Bud Grote’s senior thesis in the economics department is due in less than a month, and time is running short. “I certainly won’t be washing my laundry over the next couple of weeks,” Grote admitted. “Anything that’s not absolutely necessary to do pre-thesis is not going to get done.”
But thanks to a new Thesis Buddies program for seniors in Whitman College, one of Princeton’s new four-year residential colleges, students like Grote just might get a hand keeping their clothes clean.
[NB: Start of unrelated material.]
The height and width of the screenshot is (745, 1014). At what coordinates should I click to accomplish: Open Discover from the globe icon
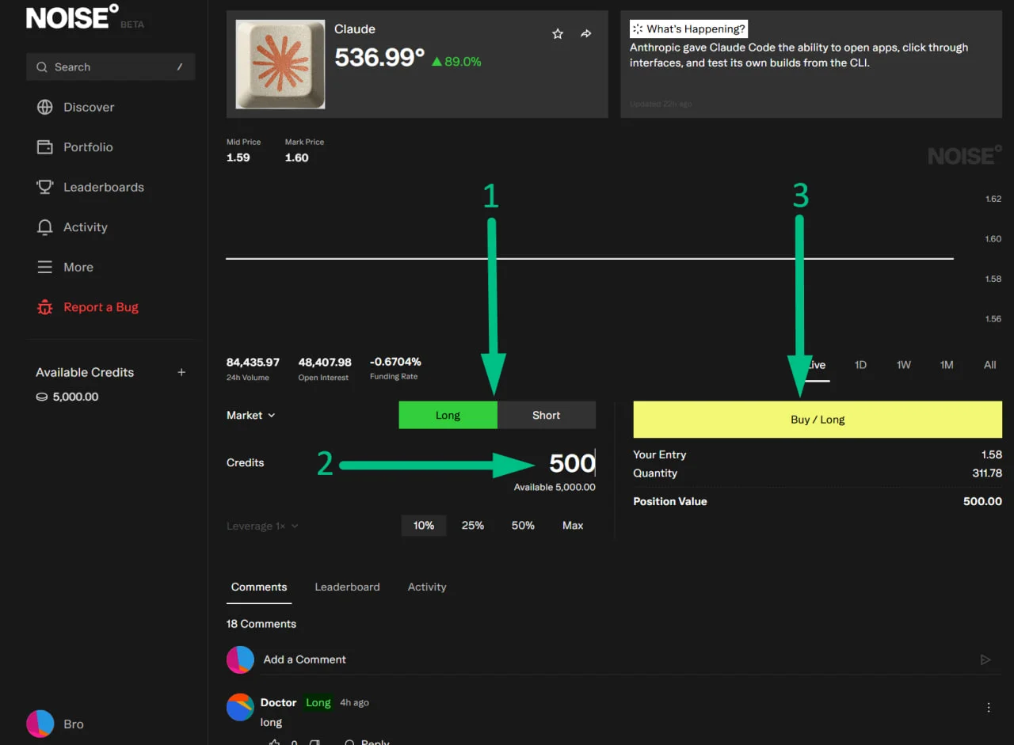pyautogui.click(x=45, y=107)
As part of the initiative, participating seniors are assigned two underclassmen volunteers who will perform small tasks for their senior “buddies” in the three weeks preceding the thesis deadline, such as picking up a midnight snack, returning library books, or starting a load of laundry.
In an e-mail to Whitman College students, Director of Studies Cole Crittenden said that the time commitment shouldn’t exceed 15 minutes per week and that no academic support, such as attending a lecture or doing a senior’s homework, would be permitted.
While an initial report in The Daily Princetonian prompted comparisons of the program to a form of freshman hazing, Crittenden said the idea was to create “a service project for the college: Students perform a small-scale project for their peers who happen to be in a pretty stressful time.”
The Whitman College administration hopes the Thesis Buddies program will not only aid frazzled seniors, but also give underclassmen a look at the thesis-writing process. “If underclassmen see a student during a stressful period and realize that there are things they could do earlier on, it might be a warning to structure their time better,” Crittenden said.
Grote can’t wait to be assigned his Thesis Buddy. “Every senior I’ve talked to is looking forward to it,” he said.
But Josh Franklin, a freshman in Whitman, was less enthused. Asking for a favor seems like more effort than doing the job himself, he said, adding that students are eager to help each other, even without an official program.
“If this particular program is not one that students respond to,” Crittenden said, “we’re going to be thinking of other ways to support our seniors.”